Imagine throwing a ball. If you throw it softly, it lands nearby. Throw it harder, and it goes farther before hitting the ground. A satellite moves so fast sideways that as it falls, Earth’s curved surface drops away beneath it. That is orbit.
🎬 Video: How Do Satellites Get & Stay in Orbit? (video) — https://youtu.be/IC1JQu9xGHQ?si=qcvDJm44-la-3nsI
🎬 Video: How Satellites Orbit (video) — https://youtu.be/5PCY0rTllPg?si=gNhEm9nAfygodC3Q
Requirement 4d
Space images begin with sensors. Some cameras collect visible light like your eyes do. Others detect infrared heat, ultraviolet light, radar reflections, or other wavelengths humans cannot see directly. The spacecraft stores those measurements as digital data.
Next, the data must be sent to Earth. The spacecraft uses antennas and radio signals to transmit the information to ground stations. Computers on Earth turn those numbers into pictures scientists and the public can use.

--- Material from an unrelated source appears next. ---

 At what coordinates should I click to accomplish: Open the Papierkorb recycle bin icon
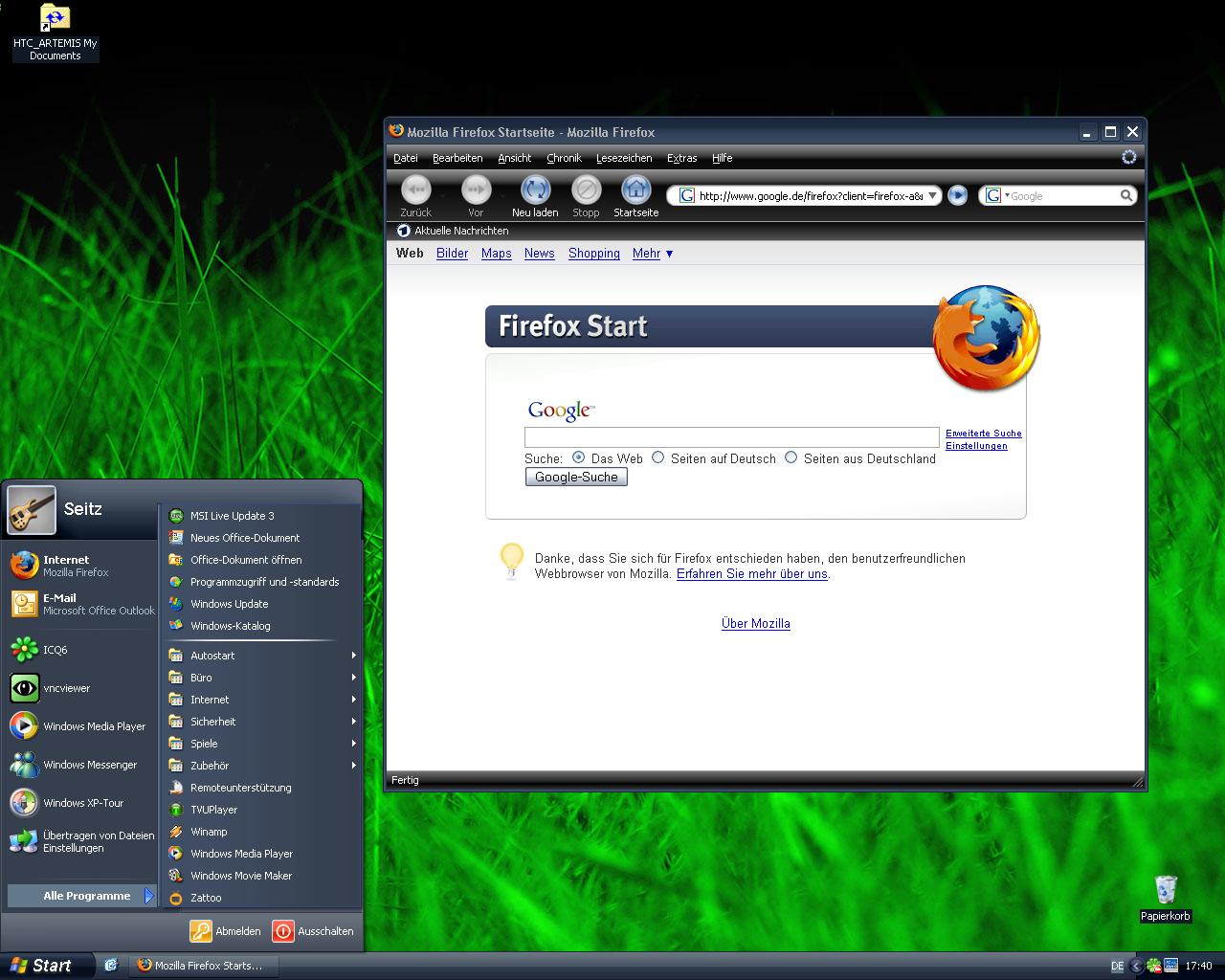(x=1165, y=890)
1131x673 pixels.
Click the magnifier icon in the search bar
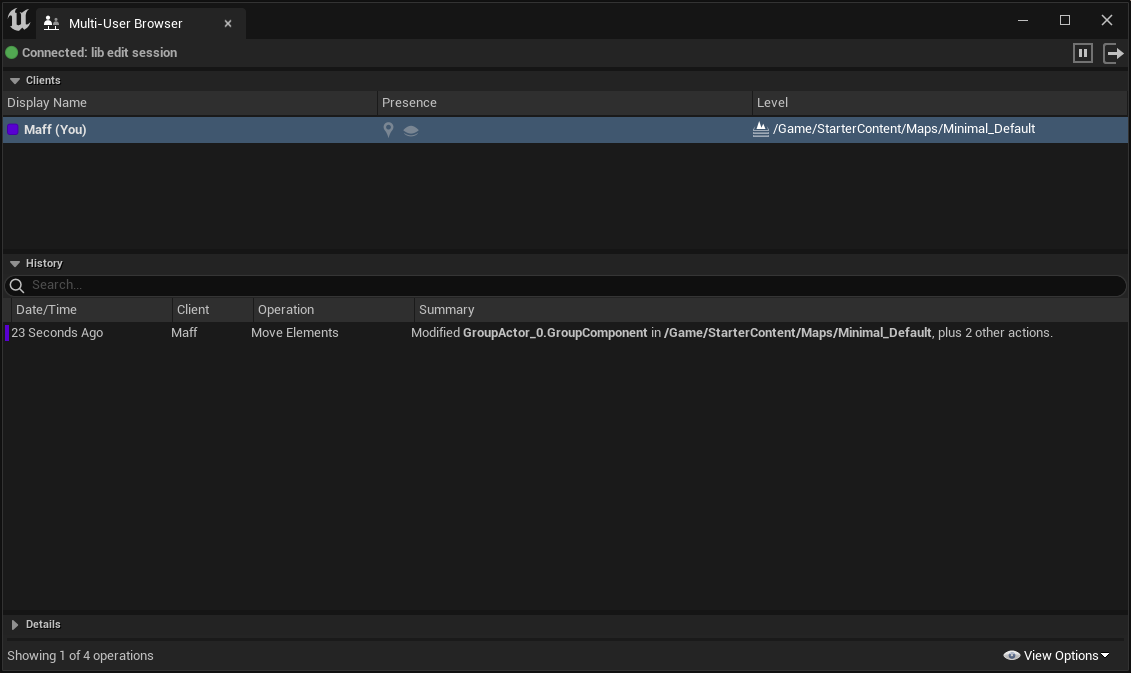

Not every space image is a simple snapshot. Some are built from many narrow strips scanned over time. Others use colors added later to highlight materials, temperature, or cloud patterns. That means a space picture is both a measurement and a visual tool.

If you can explain this page clearly, you can connect the three biggest parts of spaceflight: force gets a spacecraft moving, orbit keeps it where it needs to be, and communications bring the science back.